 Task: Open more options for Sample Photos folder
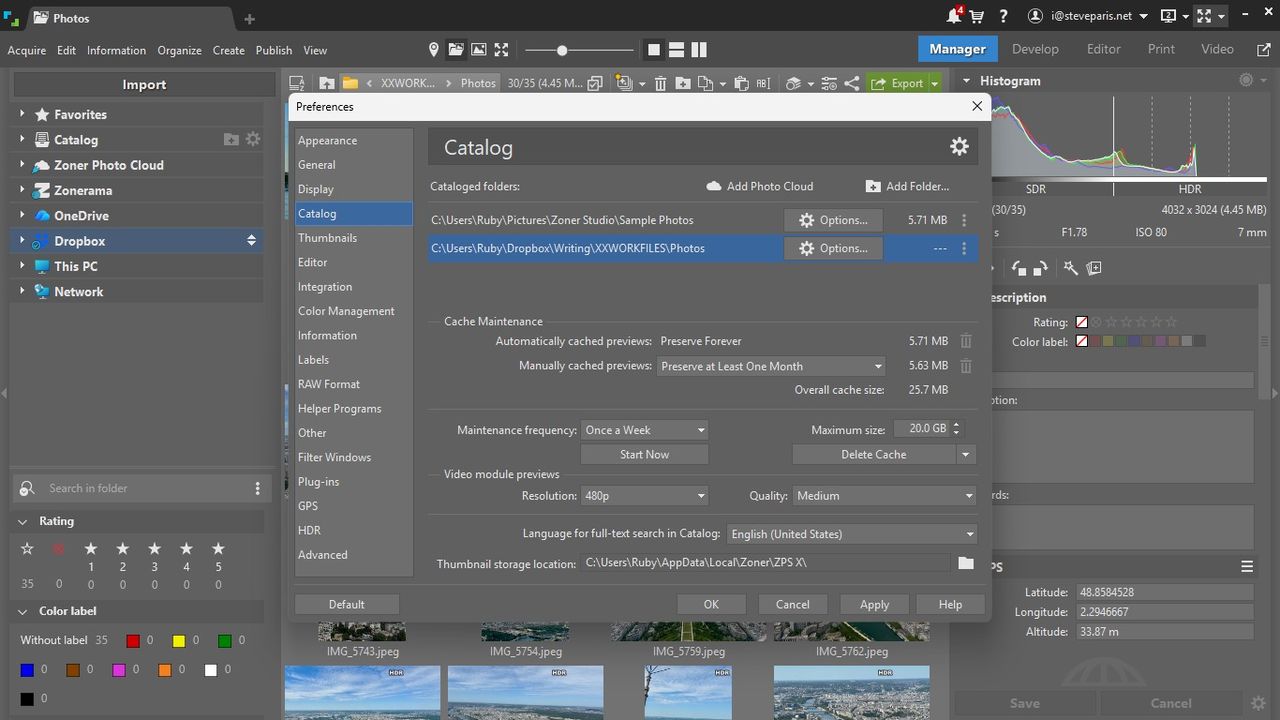pos(964,220)
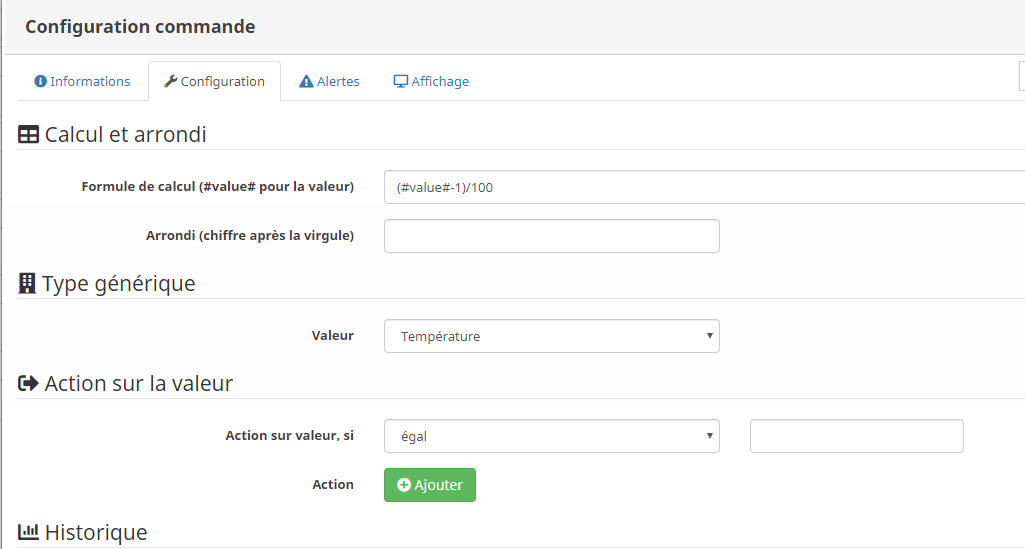The image size is (1025, 549).
Task: Click the table icon beside Calcul et arrondi
Action: click(x=29, y=134)
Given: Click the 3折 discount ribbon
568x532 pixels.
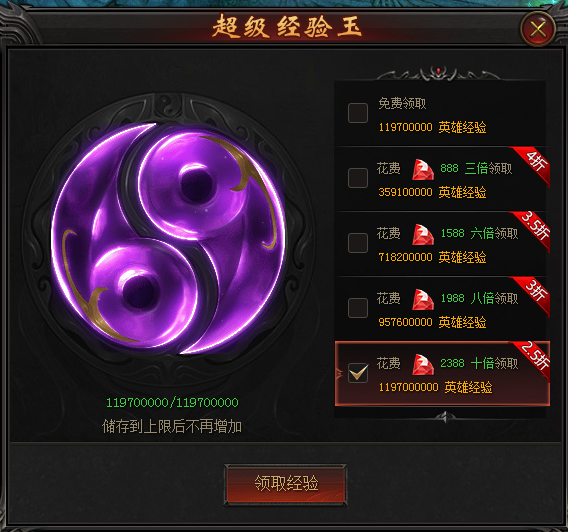Looking at the screenshot, I should click(x=534, y=293).
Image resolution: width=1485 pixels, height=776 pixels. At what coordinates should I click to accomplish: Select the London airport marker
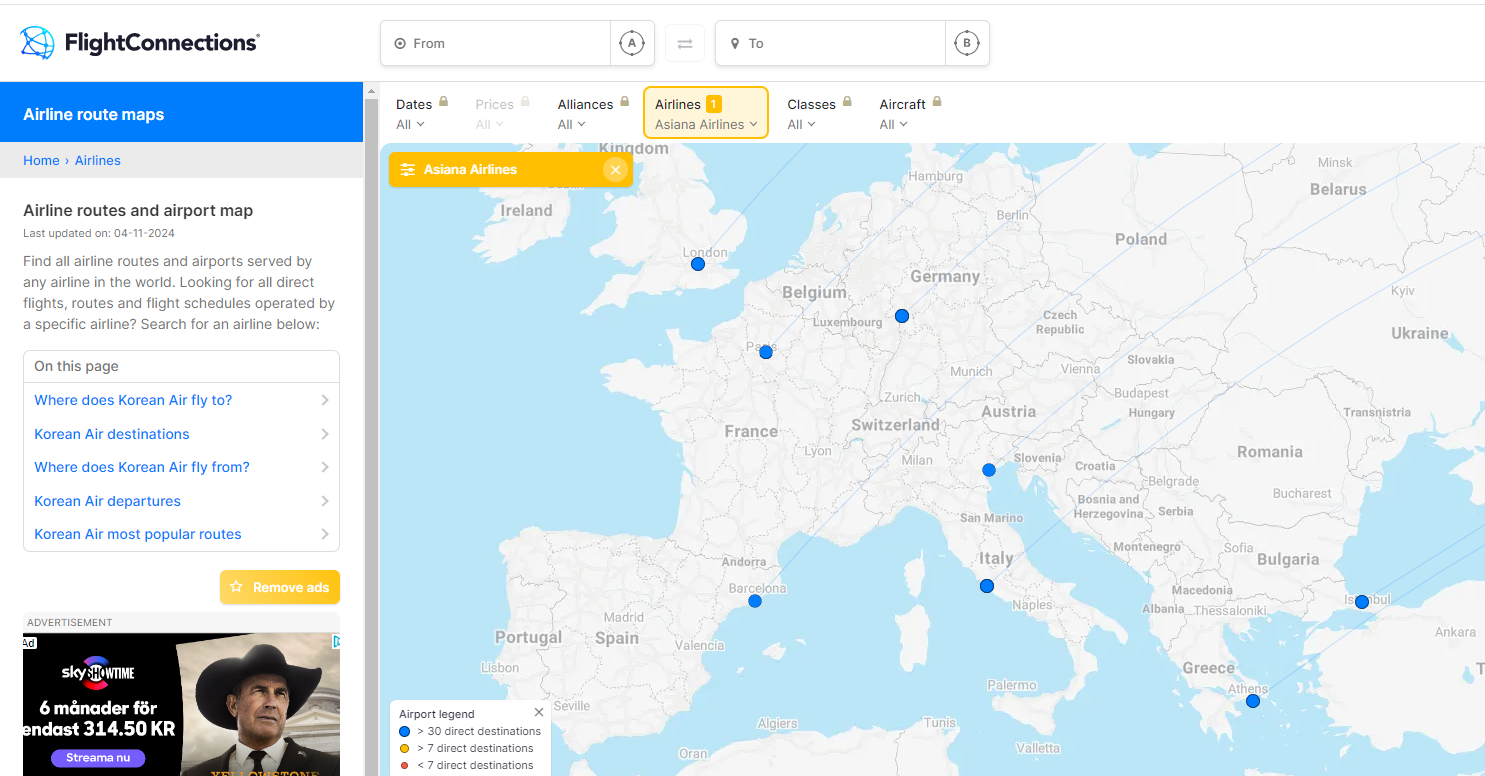[x=698, y=264]
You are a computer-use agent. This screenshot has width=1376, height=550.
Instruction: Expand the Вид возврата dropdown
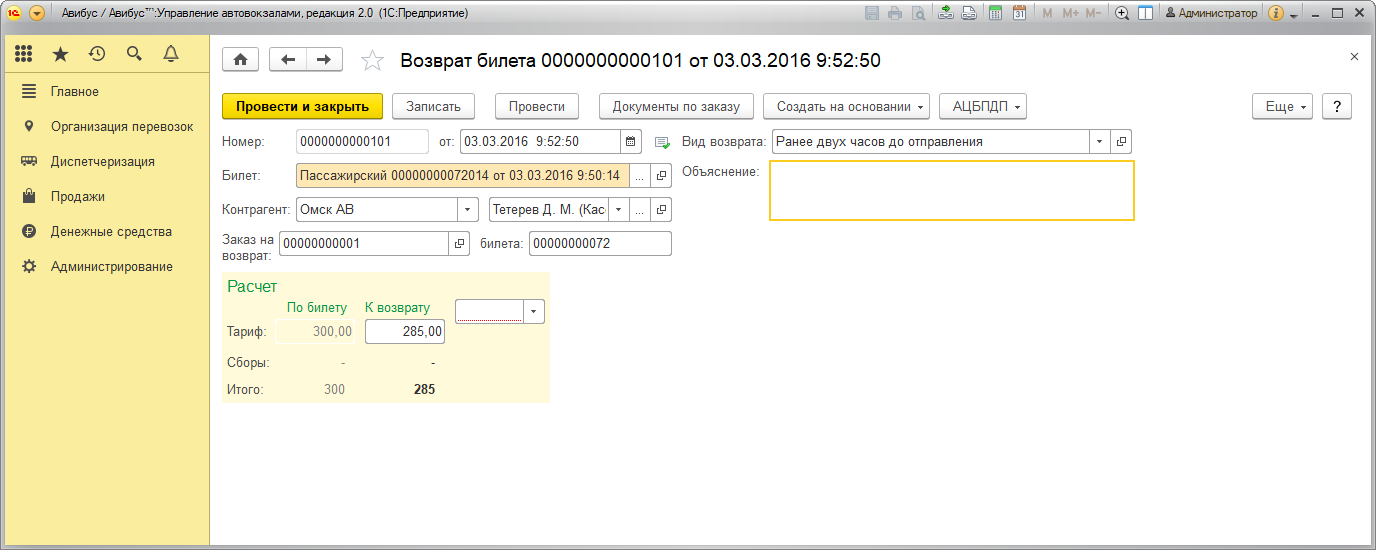coord(1099,141)
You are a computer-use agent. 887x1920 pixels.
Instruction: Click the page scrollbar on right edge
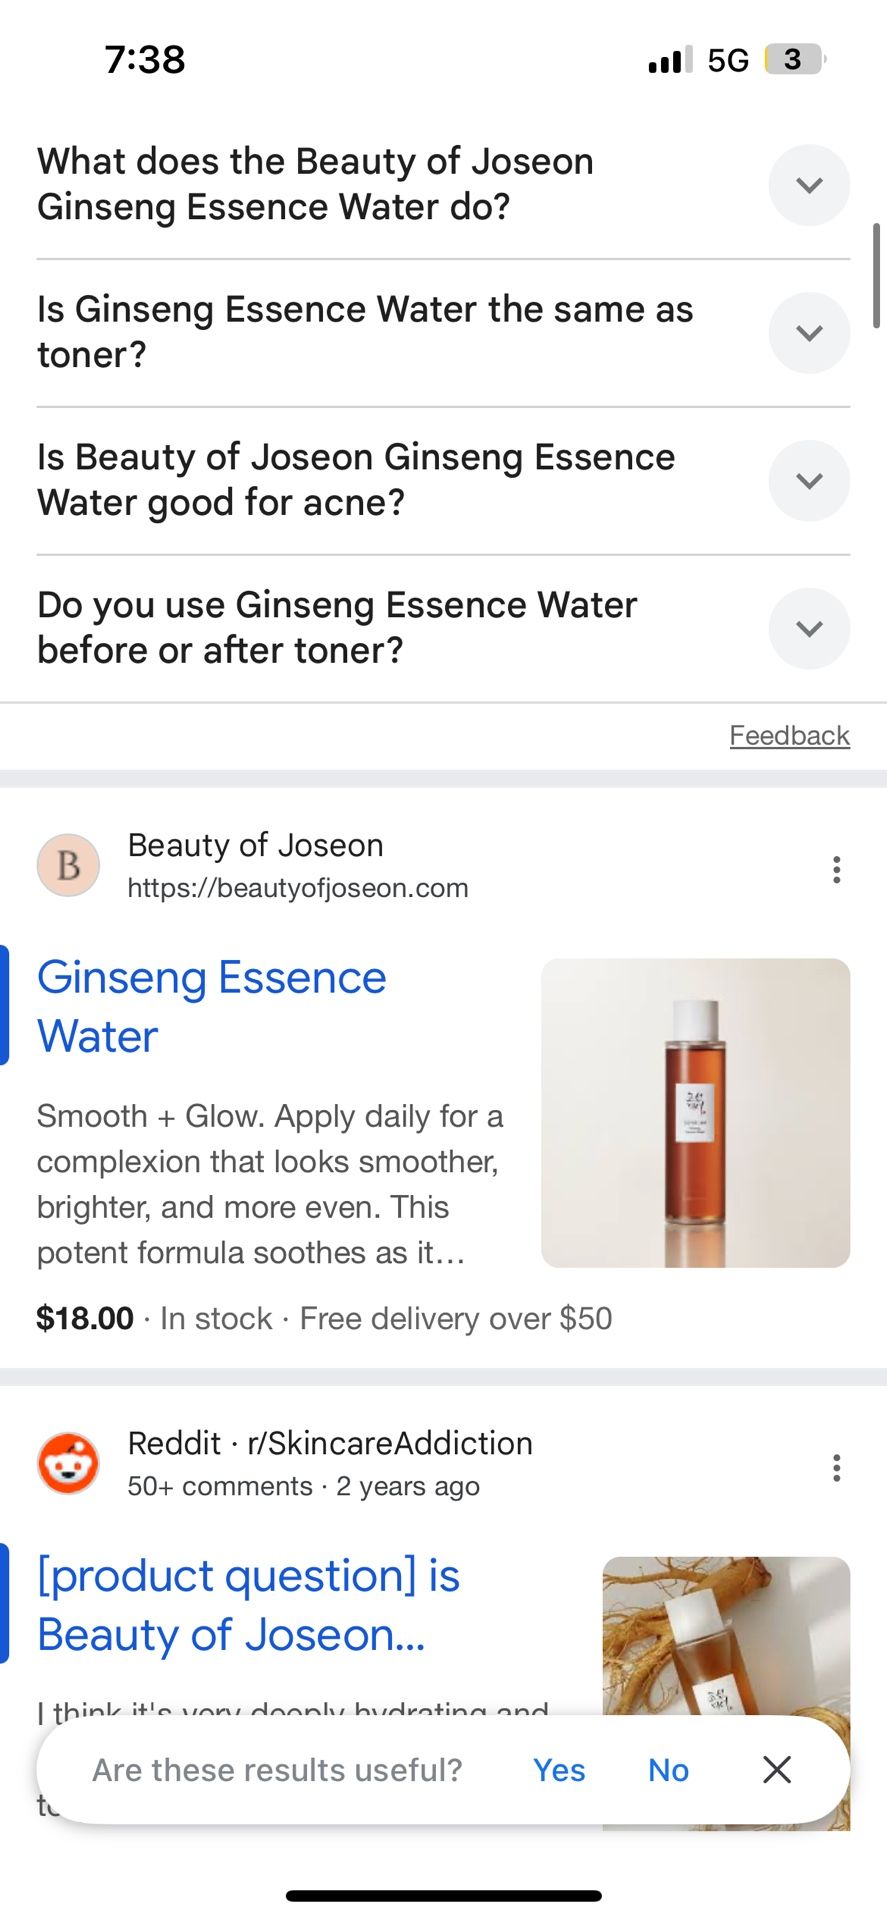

########

* The problem
Pictures stay out. Return exactly the lines from the one with "You are a computer-use agent. 887x1920" through the last line of the data.

* Exercise answer
You are a computer-use agent. 887x1920 pixels.
Instruction: Click the page scrollbar on right edge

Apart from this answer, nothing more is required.